Nothing in the records may be left out or reworded; return them exactly.
----------
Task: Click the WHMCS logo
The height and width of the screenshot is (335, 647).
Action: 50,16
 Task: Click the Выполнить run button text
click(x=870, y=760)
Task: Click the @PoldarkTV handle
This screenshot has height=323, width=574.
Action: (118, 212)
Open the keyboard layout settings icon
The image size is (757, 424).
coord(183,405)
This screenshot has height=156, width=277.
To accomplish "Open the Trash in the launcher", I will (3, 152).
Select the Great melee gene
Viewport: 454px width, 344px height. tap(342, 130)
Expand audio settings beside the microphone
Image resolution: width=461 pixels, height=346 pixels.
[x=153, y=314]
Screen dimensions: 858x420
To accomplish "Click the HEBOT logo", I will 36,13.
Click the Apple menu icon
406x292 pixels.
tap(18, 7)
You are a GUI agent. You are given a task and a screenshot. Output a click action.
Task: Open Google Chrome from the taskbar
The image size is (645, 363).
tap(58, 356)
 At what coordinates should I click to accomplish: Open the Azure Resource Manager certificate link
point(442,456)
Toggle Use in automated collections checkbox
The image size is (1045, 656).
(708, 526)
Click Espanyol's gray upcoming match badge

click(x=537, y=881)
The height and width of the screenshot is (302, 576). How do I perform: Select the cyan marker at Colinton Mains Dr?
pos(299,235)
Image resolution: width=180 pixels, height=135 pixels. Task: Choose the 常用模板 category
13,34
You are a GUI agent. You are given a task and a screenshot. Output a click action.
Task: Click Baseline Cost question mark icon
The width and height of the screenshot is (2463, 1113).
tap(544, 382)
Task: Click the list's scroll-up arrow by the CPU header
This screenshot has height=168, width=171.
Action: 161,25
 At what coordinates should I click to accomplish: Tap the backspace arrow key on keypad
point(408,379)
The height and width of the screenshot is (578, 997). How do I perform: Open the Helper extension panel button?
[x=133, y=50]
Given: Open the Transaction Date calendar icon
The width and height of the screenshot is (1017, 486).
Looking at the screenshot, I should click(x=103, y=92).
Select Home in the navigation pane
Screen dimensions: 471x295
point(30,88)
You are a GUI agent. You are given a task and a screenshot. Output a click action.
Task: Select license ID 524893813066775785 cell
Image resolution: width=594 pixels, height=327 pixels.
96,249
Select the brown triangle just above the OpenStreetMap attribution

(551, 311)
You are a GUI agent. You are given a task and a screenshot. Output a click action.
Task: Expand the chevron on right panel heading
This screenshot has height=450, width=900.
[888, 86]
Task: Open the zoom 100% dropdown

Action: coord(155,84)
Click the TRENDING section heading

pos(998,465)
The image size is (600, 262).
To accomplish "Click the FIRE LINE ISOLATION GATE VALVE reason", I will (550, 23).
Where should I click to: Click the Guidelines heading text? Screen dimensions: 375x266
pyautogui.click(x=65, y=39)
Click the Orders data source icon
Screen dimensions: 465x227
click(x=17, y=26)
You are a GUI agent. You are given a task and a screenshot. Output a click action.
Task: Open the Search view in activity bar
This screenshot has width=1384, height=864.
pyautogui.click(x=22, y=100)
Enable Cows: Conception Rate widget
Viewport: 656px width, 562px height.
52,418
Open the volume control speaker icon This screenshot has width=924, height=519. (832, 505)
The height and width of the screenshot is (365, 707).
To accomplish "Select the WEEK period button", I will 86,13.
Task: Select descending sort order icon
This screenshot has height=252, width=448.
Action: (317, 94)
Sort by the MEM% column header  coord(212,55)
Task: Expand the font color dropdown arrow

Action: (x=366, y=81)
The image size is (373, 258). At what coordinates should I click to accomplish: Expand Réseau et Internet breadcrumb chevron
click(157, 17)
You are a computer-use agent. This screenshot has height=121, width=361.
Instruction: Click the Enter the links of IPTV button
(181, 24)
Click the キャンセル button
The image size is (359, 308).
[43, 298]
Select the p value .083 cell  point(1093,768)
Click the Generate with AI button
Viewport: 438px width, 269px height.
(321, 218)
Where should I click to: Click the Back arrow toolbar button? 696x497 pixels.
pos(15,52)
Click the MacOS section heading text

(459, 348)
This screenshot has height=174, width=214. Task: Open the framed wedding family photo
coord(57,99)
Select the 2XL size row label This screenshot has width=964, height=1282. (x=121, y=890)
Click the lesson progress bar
----------
**Completed exercise:**
Task: Click the WHMCS logo
The height and width of the screenshot is (335, 647).
Action: 50,16
 Task: Click the Выполнить run button text
click(x=870, y=760)
Task: Click the @PoldarkTV handle
This screenshot has height=323, width=574.
Action: (118, 212)
Open the keyboard layout settings icon
The image size is (757, 424).
coord(183,405)
This screenshot has height=156, width=277.
To accomplish "Open the Trash in the launcher", I will (3, 152).
Select the Great melee gene
Viewport: 454px width, 344px height. tap(342, 130)
Expand audio settings beside the microphone
Image resolution: width=461 pixels, height=346 pixels.
[x=153, y=314]
Screen dimensions: 858x420
To accomplish "Click the HEBOT logo", I will 36,13.
Click the Apple menu icon
406x292 pixels.
tap(18, 7)
You are a GUI agent. You are given a task and a screenshot. Output a click action.
Task: Open Google Chrome from the taskbar
The image size is (645, 363).
tap(58, 356)
 At what coordinates should I click to accomplish: Open the Azure Resource Manager certificate link
point(442,456)
Toggle Use in automated collections checkbox
The image size is (1045, 656).
(708, 526)
Click Espanyol's gray upcoming match badge

click(x=537, y=881)
The height and width of the screenshot is (302, 576). How do I perform: Select the cyan marker at Colinton Mains Dr?
pos(299,235)
Image resolution: width=180 pixels, height=135 pixels. Task: Choose the 常用模板 category
13,34
You are a GUI agent. You are given a task and a screenshot. Output a click action.
Task: Click Baseline Cost question mark icon
The width and height of the screenshot is (2463, 1113).
tap(544, 382)
Task: Click the list's scroll-up arrow by the CPU header
This screenshot has height=168, width=171.
Action: 161,25
 At what coordinates should I click to accomplish: Tap the backspace arrow key on keypad
point(408,379)
The height and width of the screenshot is (578, 997). How do I perform: Open the Helper extension panel button?
[x=133, y=50]
Given: Open the Transaction Date calendar icon
The width and height of the screenshot is (1017, 486).
Looking at the screenshot, I should click(x=103, y=92).
Select Home in the navigation pane
Screen dimensions: 471x295
point(30,88)
You are a GUI agent. You are given a task and a screenshot. Output a click action.
Task: Select license ID 524893813066775785 cell
Image resolution: width=594 pixels, height=327 pixels.
96,249
Select the brown triangle just above the OpenStreetMap attribution

(551, 311)
You are a GUI agent. You are given a task and a screenshot. Output a click action.
Task: Expand the chevron on right panel heading
This screenshot has height=450, width=900.
[888, 86]
Task: Open the zoom 100% dropdown

Action: coord(155,84)
Click the TRENDING section heading

pos(998,465)
The image size is (600, 262).
To accomplish "Click the FIRE LINE ISOLATION GATE VALVE reason", I will (550, 23).
Where should I click to: Click the Guidelines heading text? Screen dimensions: 375x266
pyautogui.click(x=65, y=39)
Click the Orders data source icon
Screen dimensions: 465x227
click(x=17, y=26)
You are a GUI agent. You are given a task and a screenshot. Output a click action.
Task: Open the Search view in activity bar
This screenshot has width=1384, height=864.
pyautogui.click(x=22, y=100)
Enable Cows: Conception Rate widget
Viewport: 656px width, 562px height.
52,418
Open the volume control speaker icon This screenshot has width=924, height=519. (832, 505)
The height and width of the screenshot is (365, 707).
To accomplish "Select the WEEK period button", I will 86,13.
Task: Select descending sort order icon
This screenshot has height=252, width=448.
Action: (317, 94)
Sort by the MEM% column header  coord(212,55)
Task: Expand the font color dropdown arrow

Action: (x=366, y=81)
The image size is (373, 258). At what coordinates should I click to accomplish: Expand Réseau et Internet breadcrumb chevron
click(157, 17)
You are a computer-use agent. This screenshot has height=121, width=361.
Instruction: Click the Enter the links of IPTV button
(181, 24)
Click the キャンセル button
The image size is (359, 308).
[43, 298]
Select the p value .083 cell  point(1093,768)
Click the Generate with AI button
Viewport: 438px width, 269px height.
(321, 218)
Where should I click to: Click the Back arrow toolbar button? 696x497 pixels.
pos(15,52)
Click the MacOS section heading text

(459, 348)
This screenshot has height=174, width=214. Task: Open the framed wedding family photo
coord(57,99)
Select the 2XL size row label This screenshot has width=964, height=1282. (x=121, y=890)
Click the lesson progress bar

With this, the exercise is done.